Des symptômes plutôt flous
Ce qui peut augmenter la confusion des parents, c’est que certains symptômes d’allergies sont peu spécifiques et peuvent avoir différentes causes. C’est particulièrement vrai pour l’allergie au lait de vache. Des chercheurs britanniques ont d’ailleurs conclu que les symptômes d’allergie au lait de vache décrits dans certaines lignes directrices, dont les poussées d’eczéma, sont fréquents chez les bébés, ce qui mènerait à un surdiagnostic d’allergies au lait.
La confusion peut également être importante avec les symptômes cutanés, qui peuvent être très variés. Par exemple, les manifestations cliniques de l’allergie au lait de vache peuvent survenir à peine 30 minutes après que l’enfant y ait été exposé, écrivaient en 2010 des chercheurs italiens. Lorsque c’est le cas, il s’agit généralement d’urticaire ou d’érythème, deux conditions distinctes de l’eczéma. En fait, si un aliment provoque de l’eczéma, celui-ci se développera plus tard, c’est-à-dire plusieurs heures, voire quelques jours après l’exposition.
Selon les chercheurs italiens, il y aurait ainsi quatre fois plus de parents qui disent que leur enfant est allergique à un aliment que d’enfants qui le sont vraiment. Ils insistent donc sur le fait qu’un test de provocation oral est la meilleure façon de confirmer qu’un enfant est allergique à un aliment. Lors de ce test, on administre par la bouche un aliment auquel on soupçonne l’enfant d’être allergique, en commençant par de faibles quantités et en les augmentant progressivement pendant l’examen.
Les risques d’éviter certains aliments
Selon Ki-Young Suh, bien que l’efficacité de la stratégie consistant à simplement éliminer des aliments pour traiter l’eczéma ne soit pas démontrée, 75 % des parents disent y avoir eu recours.

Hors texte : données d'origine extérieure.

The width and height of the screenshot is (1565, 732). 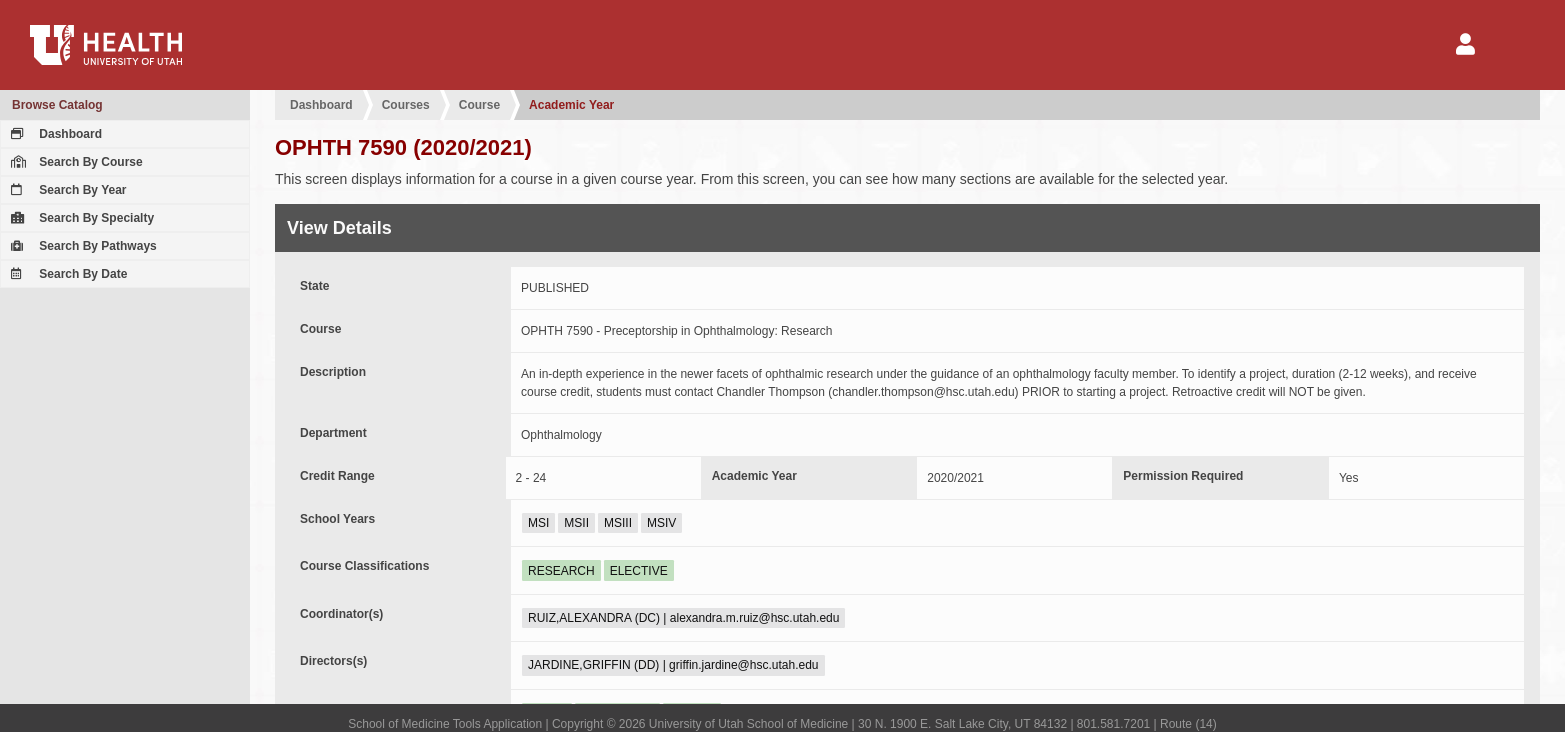 What do you see at coordinates (54, 134) in the screenshot?
I see `Dashboard` at bounding box center [54, 134].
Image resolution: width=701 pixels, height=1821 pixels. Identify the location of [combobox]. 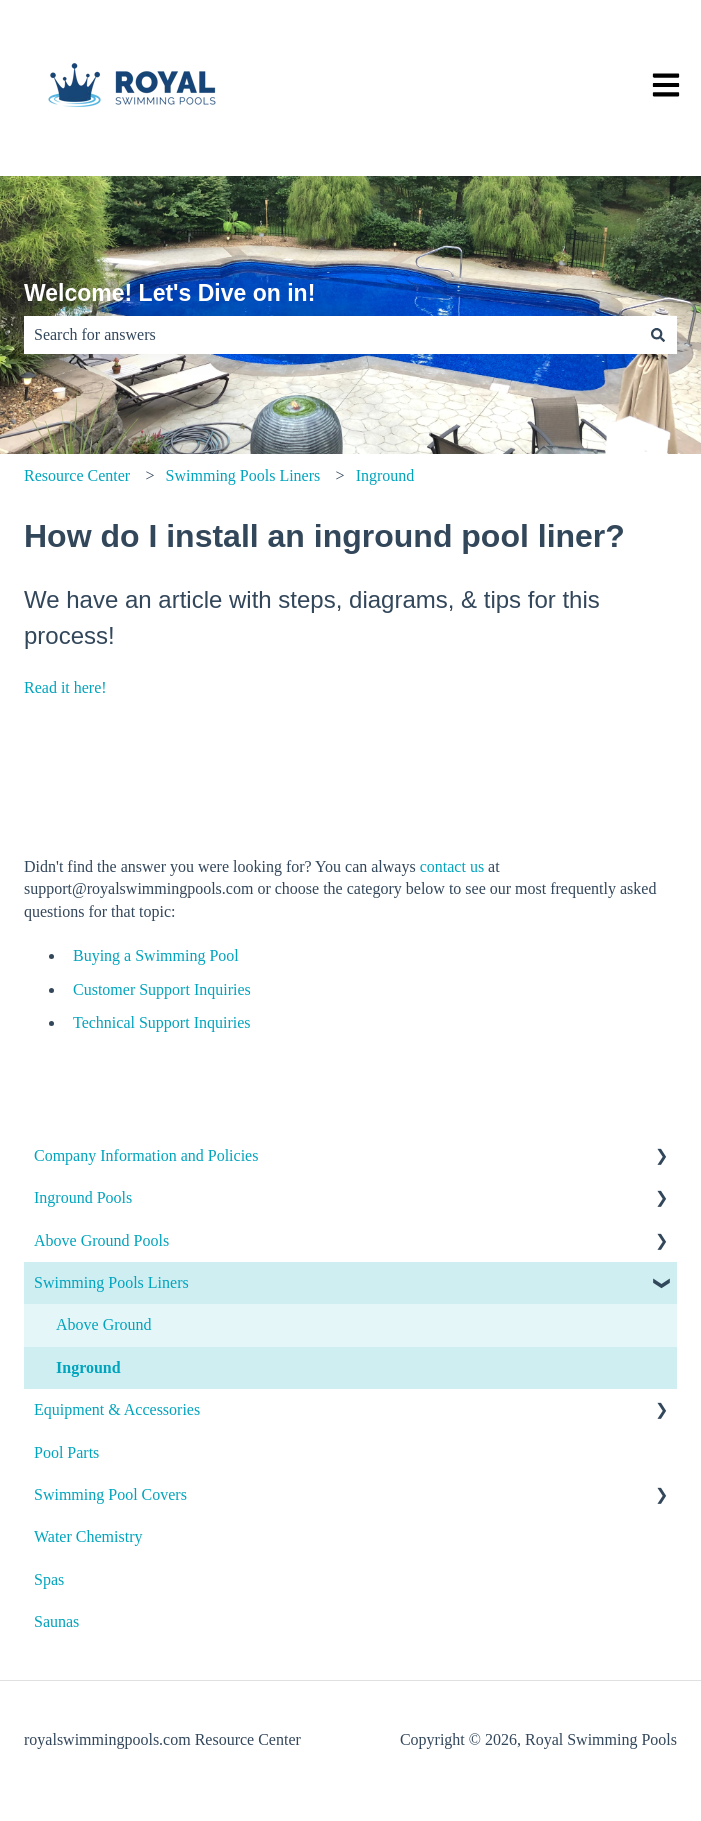
(331, 335).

Sans supervision, ces diètes comportent des risques. Selon des experts, les régimes d’éviction (où l’on évite complètement un aliment) qui ne sont pas nécessaires peuvent aggraver les réactions allergiques et affecter la qualité de vie des enfants et de leur famille. Par exemple, en 2015, des médecins italiens rapportaient le cas d’un bébé nourri exclusivement avec une boisson de riz en raison de son eczéma et qui avait développé le kwashiorkor, une forme de malnutrition caractérisée par une carence en protéines.
Verdict
Bien qu’il semble y avoir une association entre la présence d’eczéma et l’apparition de certaines allergies alimentaires, ces dernières seraient rarement la cause de cette maladie. En fait, ça pourrait même être le contraire. De plus, éliminer des aliments de la diète d’un enfant n’est pas sans risque. Cette stratégie devrait être utilisée seulement lorsque l’allergie alimentaire a été confirmée de façon convaincante et sous la supervision d’un professionnel.